→ **Article**
###

# Book for someone fed up with the church?



## thistle93 (Dec 9, 2012)

Hi! Is there a book (besides the Bible) that you would recommend that I can give to someone fed up with the local church? This person is a Christian but they think that much of what passes for church today is just ritual, shallow, tradition and not genuine worship or community. In some areas he is right but to me this does not mean abandoning those whom Jesus Christ loves and died for but rather seeking to reform and strengthen the church. Thank you! 

For His Glory-
Matthew


----------



## Zach (Dec 9, 2012)

I haven't read it yet, but I picked up _The Church_ by Richard Phillips, Philip Ryken, and Mark Dever awhile ago at a Ligonier $5 Friday and it seems like it would be a good one. It's short (only around 130 pages) and I have a lot of respect for the authors. It looks at what the Church is through the lens of the Nicene Creed.

From the back:


> To love Christ is to love his Church. So say the authors of this fresh look at four defining characteristics of the church. Tough many people see the church as unimportant--even a hindrance to spirituality--this book reminds us that "the church is God's gift to his children for provision, protection, and growth. The church is the vessel for the display of God's glory" throughout the earth.


----------



## MW (Dec 9, 2012)

thistle93 said:


> Hi! Is there a book (besides the Bible) that you would recommend that I can give to someone fed up with the local church? This person is a Christian but they think that much of what passes for church today is just ritual, shallow, tradition and not genuine worship or community. In some areas he is right but to me this does not mean abandoning those whom Jesus Christ loves and died for but rather seeking to reform and strengthen the church. Thank you!



The Book of Revelation, especially chapters 2 and 3.

R. B. Kuiper, The Glorious Body of Christ, seems especially adapted to the problem. Written more from the Dutch Reformed perspective, and not as systematic as the work by James Bannerman, it is very edifying in the way it presents the daughter of the king all glorious within.

###

→ **Recorded information**
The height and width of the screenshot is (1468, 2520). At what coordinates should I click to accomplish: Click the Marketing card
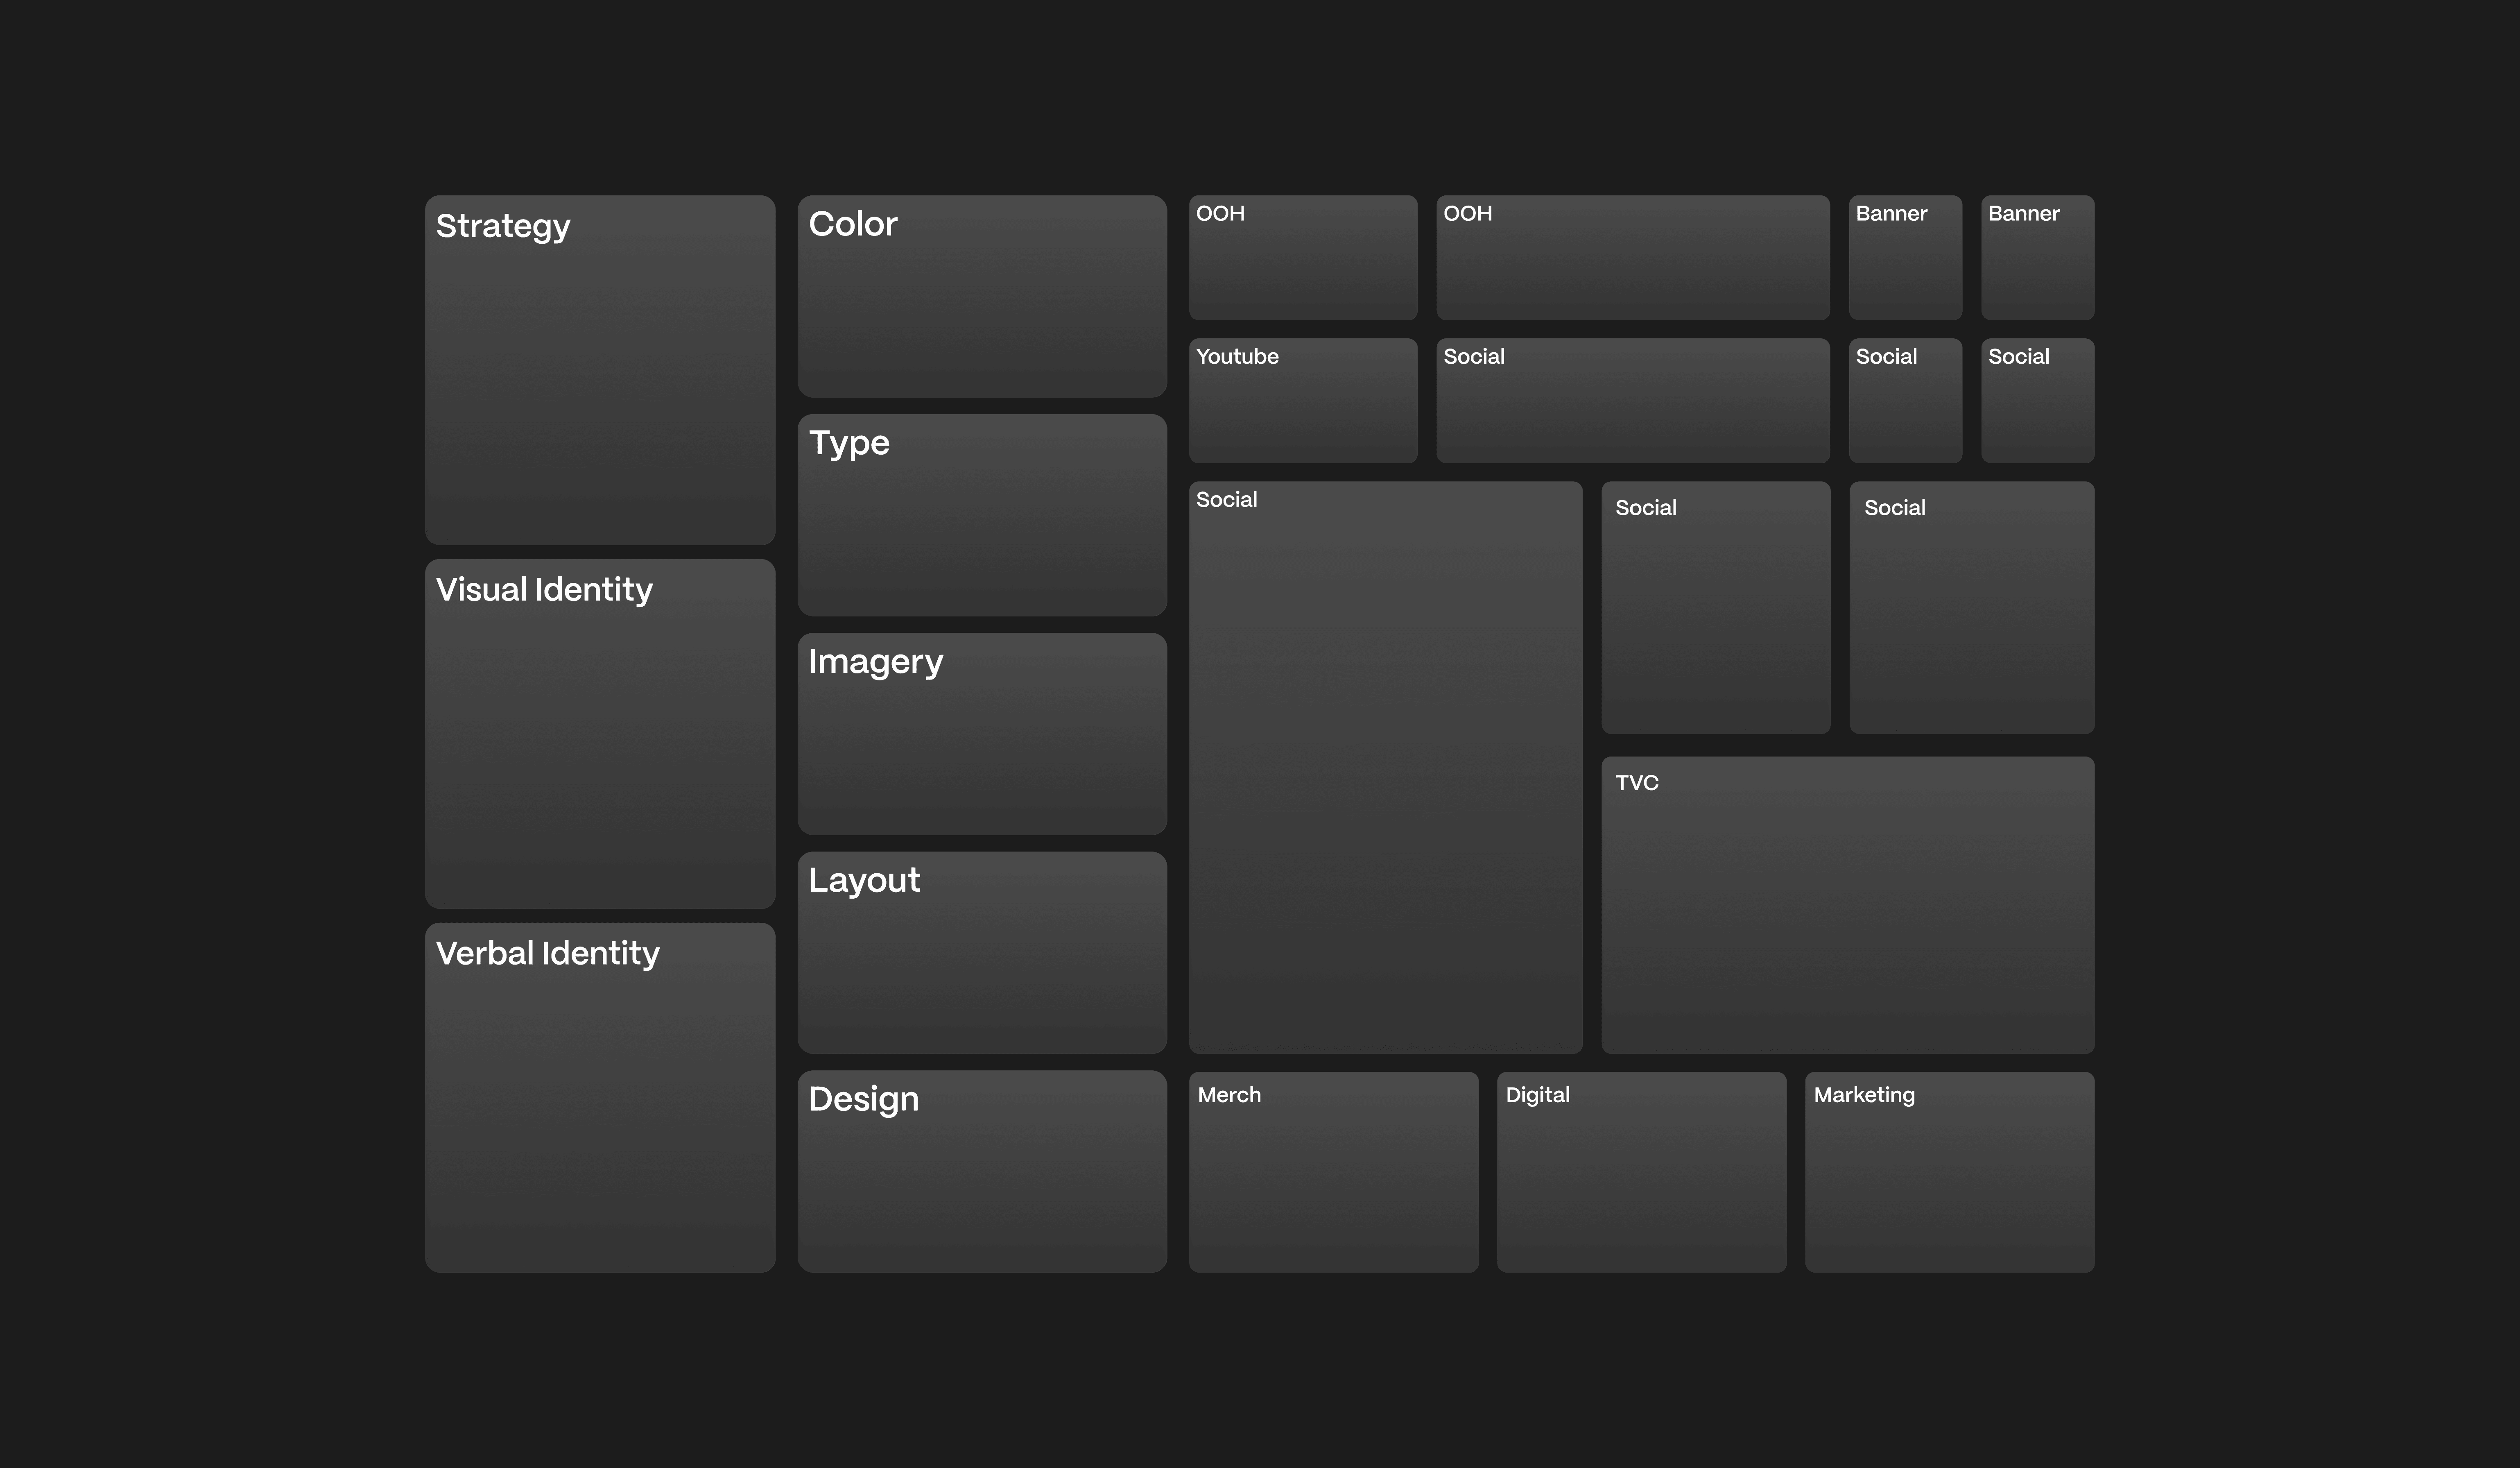(1949, 1172)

###

→ **Direction**
From the forum thread about a book for someone fed up with the church, copy out the part that opens with the words containing "## thistle93 (Dec" and closes with "Zach (Dec 9, 2012)", substituting "routine" for "ritual".

→ **Reply to the task**
## thistle93 (Dec 9, 2012)

Hi! Is there a book (besides the Bible) that you would recommend that I can give to someone fed up with the local church? This person is a Christian but they think that much of what passes for church today is just routine, shallow, tradition and not genuine worship or community. In some areas he is right but to me this does not mean abandoning those whom Jesus Christ loves and died for but rather seeking to reform and strengthen the church. Thank you! 

For His Glory-
Matthew


----------



## Zach (Dec 9, 2012)